## [Do this]
Copy the part of the items below that begins with the line containing "You are a computer-use" and runs through the end of the items, keeping every line as it stands and leaving out the pictures.

* START Entries *

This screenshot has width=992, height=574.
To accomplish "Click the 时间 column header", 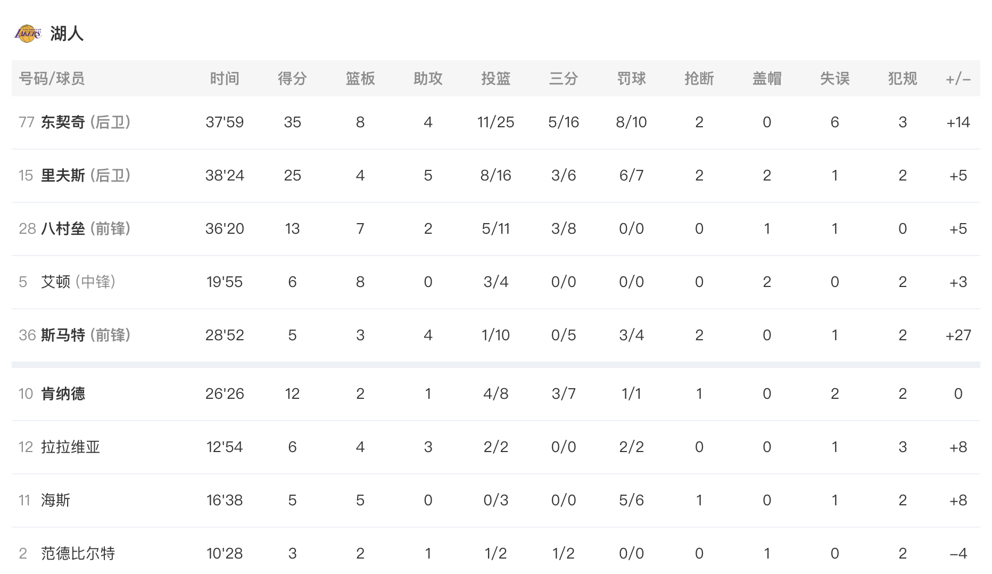I will click(x=225, y=79).
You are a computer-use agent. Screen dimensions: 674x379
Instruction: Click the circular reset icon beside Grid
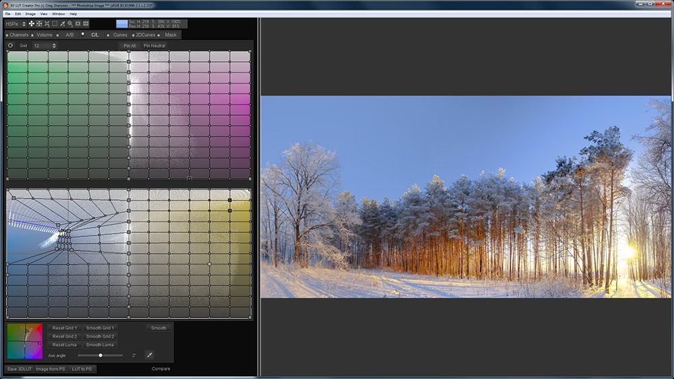(10, 46)
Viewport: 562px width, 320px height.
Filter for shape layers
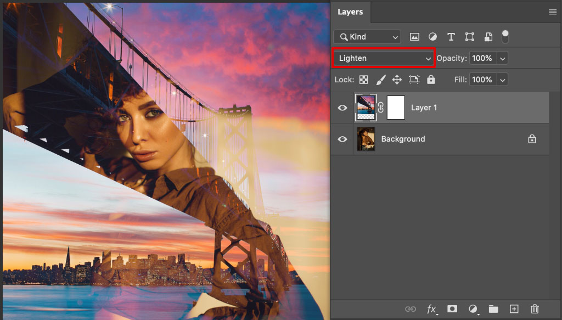[469, 36]
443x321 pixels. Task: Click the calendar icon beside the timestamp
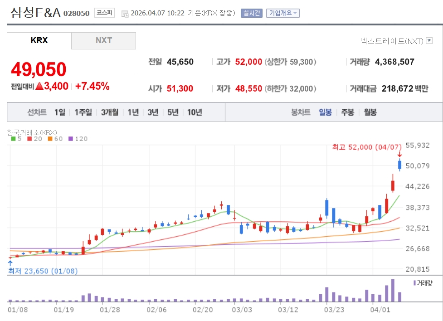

* END Entries *

## [Written reply]
You are a computer-use agent. Screen dimensions: 674x379
Instruction: Click the circular reset icon beside Grid
(10, 46)
Viewport: 562px width, 320px height.
Filter for shape layers
[469, 36]
443x321 pixels. Task: Click the calendar icon beside the timestamp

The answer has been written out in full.